— Верно, присудили и телеграмму послали. Я сама видела.

— До ответной подождем поздравляться. Не то можно людей насмешить.

Шли степным, полынным берегом Айна-Булака. Оленька и Ваганов впереди, Елкин сзади; они негромко, для себя переговаривались, он молчал и старался не слушать. Оленька приостановилась, подождала Елкина.

— Я поеду к нему, вот отпразднуем смычку, и… Ты, папочка?

— Я что же? Мне нужно лечиться.

— Ты не будешь осуждать меня, приедешь к нам? У нас там две комнаты. Мы тебе уступим с окном на реку.

— Ладно, ладно.

— Нет, ты скажи! Ты же родной мне. Ты же меня не шутя принял в дочери?

Вместо ответа Оленьке старик подозвал Ваганова и спросил:

— Где вы думаете работать после смычки?

— Я остался бы в Тянь-Шане. Как Оленька. Если… то… Одному мне одинаково где ни быть, всюду будет плохо. Тянь-Шань… Я так крепко привязался к нему.

— Тогда, конечно, Тянь-Шань. — Елкин высвободил руку из рук Оленьки, сказал: — Я вам больше, надеюсь, не нужен? — и повернул к дому.
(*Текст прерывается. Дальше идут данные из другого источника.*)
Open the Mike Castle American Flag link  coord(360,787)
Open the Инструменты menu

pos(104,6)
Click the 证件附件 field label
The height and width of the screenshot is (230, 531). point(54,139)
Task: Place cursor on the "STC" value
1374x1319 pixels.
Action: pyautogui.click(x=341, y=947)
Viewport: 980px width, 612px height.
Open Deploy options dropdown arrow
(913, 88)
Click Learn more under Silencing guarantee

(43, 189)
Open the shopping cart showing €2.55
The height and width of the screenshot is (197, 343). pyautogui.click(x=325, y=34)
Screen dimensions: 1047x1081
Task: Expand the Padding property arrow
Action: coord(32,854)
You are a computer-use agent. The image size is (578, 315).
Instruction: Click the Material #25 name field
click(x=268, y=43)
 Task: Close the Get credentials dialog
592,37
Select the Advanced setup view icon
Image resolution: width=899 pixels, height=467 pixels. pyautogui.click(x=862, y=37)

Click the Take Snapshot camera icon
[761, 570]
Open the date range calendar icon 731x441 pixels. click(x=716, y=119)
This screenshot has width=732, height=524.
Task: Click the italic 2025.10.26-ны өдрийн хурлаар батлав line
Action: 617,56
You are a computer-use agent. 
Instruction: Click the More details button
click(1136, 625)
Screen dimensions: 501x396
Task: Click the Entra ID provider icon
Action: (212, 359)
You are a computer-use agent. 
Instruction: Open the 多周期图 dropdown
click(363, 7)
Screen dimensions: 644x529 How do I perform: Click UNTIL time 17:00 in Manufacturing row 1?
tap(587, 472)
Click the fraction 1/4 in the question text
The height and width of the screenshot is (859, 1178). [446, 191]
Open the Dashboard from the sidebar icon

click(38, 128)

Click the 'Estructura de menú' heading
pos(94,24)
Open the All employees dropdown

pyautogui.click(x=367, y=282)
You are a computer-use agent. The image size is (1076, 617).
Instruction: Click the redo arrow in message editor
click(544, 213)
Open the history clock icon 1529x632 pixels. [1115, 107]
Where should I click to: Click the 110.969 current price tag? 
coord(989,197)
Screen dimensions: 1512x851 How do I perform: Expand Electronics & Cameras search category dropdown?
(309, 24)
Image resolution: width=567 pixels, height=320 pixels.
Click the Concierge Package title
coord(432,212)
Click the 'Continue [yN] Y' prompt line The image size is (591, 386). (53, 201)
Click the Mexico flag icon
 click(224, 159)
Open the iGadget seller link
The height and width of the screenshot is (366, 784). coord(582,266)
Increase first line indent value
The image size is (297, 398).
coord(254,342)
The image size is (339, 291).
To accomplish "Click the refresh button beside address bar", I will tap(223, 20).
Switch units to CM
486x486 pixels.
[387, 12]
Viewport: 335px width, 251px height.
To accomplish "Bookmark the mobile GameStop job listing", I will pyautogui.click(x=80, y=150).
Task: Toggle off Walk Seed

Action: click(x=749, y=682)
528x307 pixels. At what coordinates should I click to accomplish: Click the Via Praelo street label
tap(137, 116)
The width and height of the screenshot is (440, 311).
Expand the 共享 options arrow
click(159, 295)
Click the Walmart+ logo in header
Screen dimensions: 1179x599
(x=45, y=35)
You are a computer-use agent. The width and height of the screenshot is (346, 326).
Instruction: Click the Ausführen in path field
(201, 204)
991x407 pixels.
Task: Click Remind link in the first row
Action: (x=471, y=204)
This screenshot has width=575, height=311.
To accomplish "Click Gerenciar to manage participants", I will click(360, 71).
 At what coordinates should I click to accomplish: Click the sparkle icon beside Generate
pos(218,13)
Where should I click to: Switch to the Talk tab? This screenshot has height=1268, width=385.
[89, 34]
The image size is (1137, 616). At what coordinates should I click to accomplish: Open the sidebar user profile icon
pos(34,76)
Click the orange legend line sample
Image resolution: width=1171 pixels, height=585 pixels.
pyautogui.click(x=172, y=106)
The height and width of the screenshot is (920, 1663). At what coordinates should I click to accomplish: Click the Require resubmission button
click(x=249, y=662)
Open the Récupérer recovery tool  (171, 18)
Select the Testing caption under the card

Вечером двадцать первого апреля Елкин и Фомин отслушали последние доклады о полной готовности участка к приему укладочных городков и вышли на площадь.

— Мне как-то не верится, что мы построили дорогу, — проговорил Елкин, протягивая руку к лоснящимся, будто ошкуренным горам. — Пред этой голью моя мысль — мутится. Это же, мой дорогой, эта пустыня, дорога, и будущее, завтра этих мест — какое-то неправдоподобие. Уж слишком несходственные вещи связались в один узел.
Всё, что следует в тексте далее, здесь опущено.